Les conséquences de cette crise sont désormais visibles bien au-delà du Moyen-Orient. Le Japon, qui dépendait en 2025 à plus de 90 % du pétrole importé depuis cette région, a puisé dans ses réserves stratégiques après une décision prise le 11 mars par la Première ministre Sanae Takaichi.

Cette mesure a permis de compenser temporairement les perturbations des approvisionnements dans l’attente de cargaisons alternatives provenant des États-Unis. Le Dr Ken Koyama, de l’Institut d’économie de l’énergie du Japon, a qualifié cette décision de réponse rapide répondant à une priorité nationale.

Dans le même temps, plusieurs analystes soulignent que les réserves stratégiques des États-Unis, de la Chine et de nombreux pays européens se situent désormais à des niveaux historiquement faibles, réduisant les marges de manœuvre face à une éventuelle aggravation de la crise.

Le Fonds monétaire international estime qu’un scénario où le pétrole atteindrait 125 dollars le baril pourrait ramener la croissance mondiale autour de 2 % tout en faisant progresser l’inflation vers 6 %, illustrant l’ampleur des risques économiques liés à une crise énergétique prolongée.

Des perspectives toujours incertaines

L’espoir d’une réouverture rapide du détroit d’Ormuz s’est progressivement dissipé. Un mémorandum d’accord signé en juin avait laissé entrevoir une désescalade, mais les discussions se sont interrompues avec la reprise des frappes militaires.

Le Dr Ken Koyama estime que les marchés ne doivent plus tabler sur un retour rapide à la normale, soulignant que les précédents épisodes d’optimisme ont été rapidement démentis par les événements.

La situation est également compliquée par les dommages infligés aux infrastructures gazières du Qatar. Selon les estimations citées, près d’un cinquième de la capacité de production de gaz naturel liquéfié du pays aurait été affecté par des frappes iraniennes. Les réparations pourraient nécessiter plusieurs années, ce qui laisse entrevoir une pression durable sur l’offre mondiale de GNL, même si le détroit d’Ormuz venait à rouvrir.

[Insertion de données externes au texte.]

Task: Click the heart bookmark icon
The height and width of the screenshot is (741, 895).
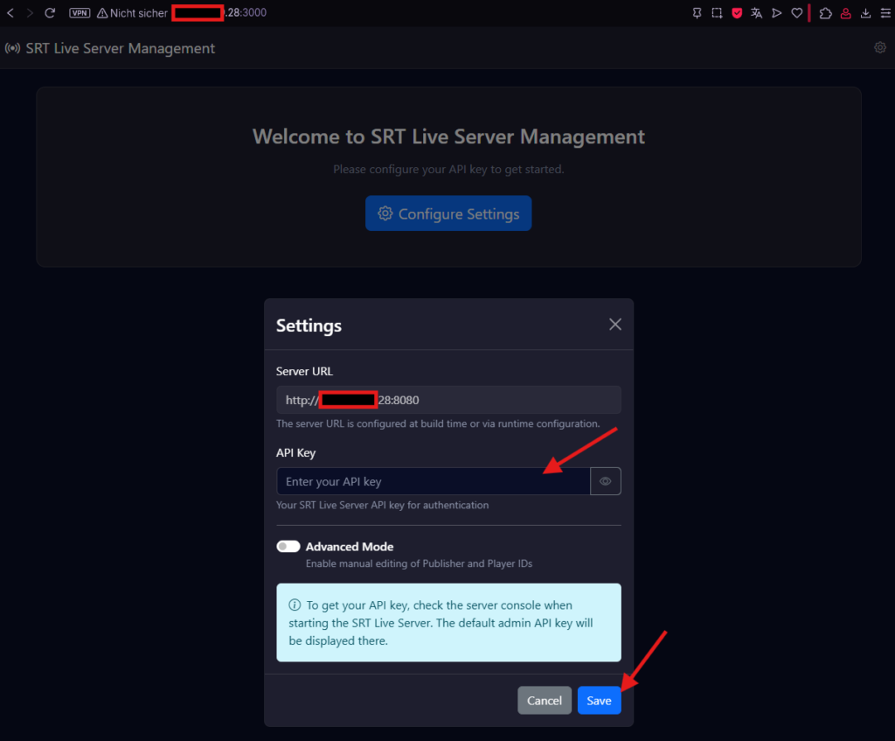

Face à cette nouvelle réalité, les grands producteurs d’hydrocarbures accélèrent leurs investissements dans les infrastructures logistiques et les capacités maritimes afin de garantir la continuité des exportations. L’évolution de cette crise pourrait durablement remodeler les routes énergétiques mondiales ainsi que les stratégies de sécurité des principaux acteurs du secteur.